SEOUL -- A state metrology institute has developed a defect detection technology for free curved surface displays, including flexible displays, which would help display makers to detect defects with a single image taken during a manufacturing process.
Flexible displays are now widely used in foldable smartphones, virtual reality headsets, airplanes and spaceships because they can be freely applied onto any curved surface. However, the free curved surface display, which is normally about 0.01 millimeter thick, is easy to break because of defects.
The Korea Research Institute of Standards and Science (KRISS) said in a statement on Thursday that its research team has developed an automated real-time three-dimensional detection technology capable of automatically detecting defects in displays during the manufacturing process.

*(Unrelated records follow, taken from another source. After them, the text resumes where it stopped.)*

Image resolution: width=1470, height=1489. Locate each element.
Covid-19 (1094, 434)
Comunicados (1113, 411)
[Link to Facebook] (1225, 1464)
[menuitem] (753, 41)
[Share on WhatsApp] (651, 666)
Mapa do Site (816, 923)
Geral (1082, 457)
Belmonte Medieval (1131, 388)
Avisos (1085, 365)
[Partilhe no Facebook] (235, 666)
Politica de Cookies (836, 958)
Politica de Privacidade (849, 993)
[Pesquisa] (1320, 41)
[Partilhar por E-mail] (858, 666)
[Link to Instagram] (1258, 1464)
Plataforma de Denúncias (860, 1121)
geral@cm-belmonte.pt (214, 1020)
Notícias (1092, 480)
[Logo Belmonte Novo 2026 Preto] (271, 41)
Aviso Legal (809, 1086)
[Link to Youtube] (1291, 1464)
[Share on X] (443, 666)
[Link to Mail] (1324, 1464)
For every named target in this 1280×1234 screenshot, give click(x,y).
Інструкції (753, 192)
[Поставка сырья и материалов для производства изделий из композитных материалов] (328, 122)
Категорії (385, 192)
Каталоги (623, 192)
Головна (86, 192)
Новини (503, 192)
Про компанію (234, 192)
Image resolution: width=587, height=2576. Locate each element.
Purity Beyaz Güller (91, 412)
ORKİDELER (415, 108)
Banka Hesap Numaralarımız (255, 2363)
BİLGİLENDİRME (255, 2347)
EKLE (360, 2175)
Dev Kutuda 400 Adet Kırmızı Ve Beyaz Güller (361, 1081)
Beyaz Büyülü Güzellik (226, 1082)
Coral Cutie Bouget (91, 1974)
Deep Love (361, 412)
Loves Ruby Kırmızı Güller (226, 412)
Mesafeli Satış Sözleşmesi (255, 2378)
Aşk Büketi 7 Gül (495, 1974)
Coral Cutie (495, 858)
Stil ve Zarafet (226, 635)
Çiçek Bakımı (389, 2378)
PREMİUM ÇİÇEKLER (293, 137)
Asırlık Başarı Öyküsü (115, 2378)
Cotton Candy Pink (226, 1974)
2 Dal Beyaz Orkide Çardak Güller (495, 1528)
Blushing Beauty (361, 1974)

"We have upgraded the technology to materialize it to an automated and modulated device," KRISS' senior researcher Kim Yong-sik was quoted as saying. He said the modulated defect detecting device can be utilized as a key test device in industrial sectors.
Conventional defect detection methods required bulky machines and a long time to find defects. It was almost impossible to detect defects in displays which are too thin or curved. KRISS' technology made the defect detecting process simple by using a special algorithm that decides whether a display panel has defects by looking for tiny dents and scratches and analyzing the image of a display laid over a lattice pattern.
The detecting device can carry out tests on display panels regardless of size and shape, KRISS said. The global flexible display market is growing an annual average of about 34 percent and it is expected to reach $15.6 billion, according to global market research company Statistica.